Input material:
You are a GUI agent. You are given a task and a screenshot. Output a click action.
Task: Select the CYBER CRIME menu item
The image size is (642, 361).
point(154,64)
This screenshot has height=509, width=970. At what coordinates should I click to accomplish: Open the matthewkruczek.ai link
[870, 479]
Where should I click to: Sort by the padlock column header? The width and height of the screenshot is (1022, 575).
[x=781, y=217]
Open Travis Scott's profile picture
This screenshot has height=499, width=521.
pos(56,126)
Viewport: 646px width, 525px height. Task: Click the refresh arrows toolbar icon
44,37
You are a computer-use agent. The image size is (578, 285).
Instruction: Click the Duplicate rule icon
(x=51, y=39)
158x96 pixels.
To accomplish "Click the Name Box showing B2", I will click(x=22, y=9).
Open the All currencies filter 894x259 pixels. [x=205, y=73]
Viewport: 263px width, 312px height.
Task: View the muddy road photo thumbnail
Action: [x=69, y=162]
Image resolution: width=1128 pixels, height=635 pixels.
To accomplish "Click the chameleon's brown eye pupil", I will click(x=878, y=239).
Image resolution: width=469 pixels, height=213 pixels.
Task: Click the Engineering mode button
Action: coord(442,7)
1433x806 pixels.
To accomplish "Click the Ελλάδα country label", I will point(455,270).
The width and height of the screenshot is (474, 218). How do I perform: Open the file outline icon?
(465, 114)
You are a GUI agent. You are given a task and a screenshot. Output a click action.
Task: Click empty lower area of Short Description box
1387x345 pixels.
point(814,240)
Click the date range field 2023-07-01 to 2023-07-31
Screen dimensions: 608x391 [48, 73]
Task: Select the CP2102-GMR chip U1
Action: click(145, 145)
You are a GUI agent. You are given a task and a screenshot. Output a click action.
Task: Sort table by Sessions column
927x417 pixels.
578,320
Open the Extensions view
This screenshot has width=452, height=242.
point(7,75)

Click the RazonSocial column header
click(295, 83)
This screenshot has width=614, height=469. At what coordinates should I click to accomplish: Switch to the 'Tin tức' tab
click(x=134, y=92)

Task objective: Swap "GUI agent" for "desktop assistant" throughout the listing above and reproduce it otherwise unchanged.

Result:
You are a desktop assistant. You are given a task and a screenshot. Output a click action.
Task: Select the CYBER CRIME menu item
The image size is (642, 361).
point(154,64)
This screenshot has height=509, width=970. At what coordinates should I click to accomplish: Open the matthewkruczek.ai link
[870, 479]
Where should I click to: Sort by the padlock column header? The width and height of the screenshot is (1022, 575).
[x=781, y=217]
Open Travis Scott's profile picture
This screenshot has height=499, width=521.
pos(56,126)
Viewport: 646px width, 525px height. Task: Click the refresh arrows toolbar icon
44,37
You are a computer-use agent. The image size is (578, 285).
Instruction: Click the Duplicate rule icon
(x=51, y=39)
158x96 pixels.
To accomplish "Click the Name Box showing B2", I will click(x=22, y=9).
Open the All currencies filter 894x259 pixels. [x=205, y=73]
Viewport: 263px width, 312px height.
Task: View the muddy road photo thumbnail
Action: [x=69, y=162]
Image resolution: width=1128 pixels, height=635 pixels.
To accomplish "Click the chameleon's brown eye pupil", I will click(x=878, y=239).
Image resolution: width=469 pixels, height=213 pixels.
Task: Click the Engineering mode button
Action: coord(442,7)
1433x806 pixels.
To accomplish "Click the Ελλάδα country label", I will point(455,270).
The width and height of the screenshot is (474, 218). How do I perform: Open the file outline icon?
(465, 114)
You are a desktop assistant. You are given a task and a screenshot. Output a click action.
Task: Click empty lower area of Short Description box
1387x345 pixels.
point(814,240)
Click the date range field 2023-07-01 to 2023-07-31
Screen dimensions: 608x391 [48, 73]
Task: Select the CP2102-GMR chip U1
Action: click(145, 145)
You are a desktop assistant. You are given a task and a screenshot. Output a click action.
Task: Sort table by Sessions column
927x417 pixels.
578,320
Open the Extensions view
This screenshot has width=452, height=242.
point(7,75)

Click the RazonSocial column header
click(295, 83)
This screenshot has width=614, height=469. At what coordinates should I click to accomplish: Switch to the 'Tin tức' tab
click(x=134, y=92)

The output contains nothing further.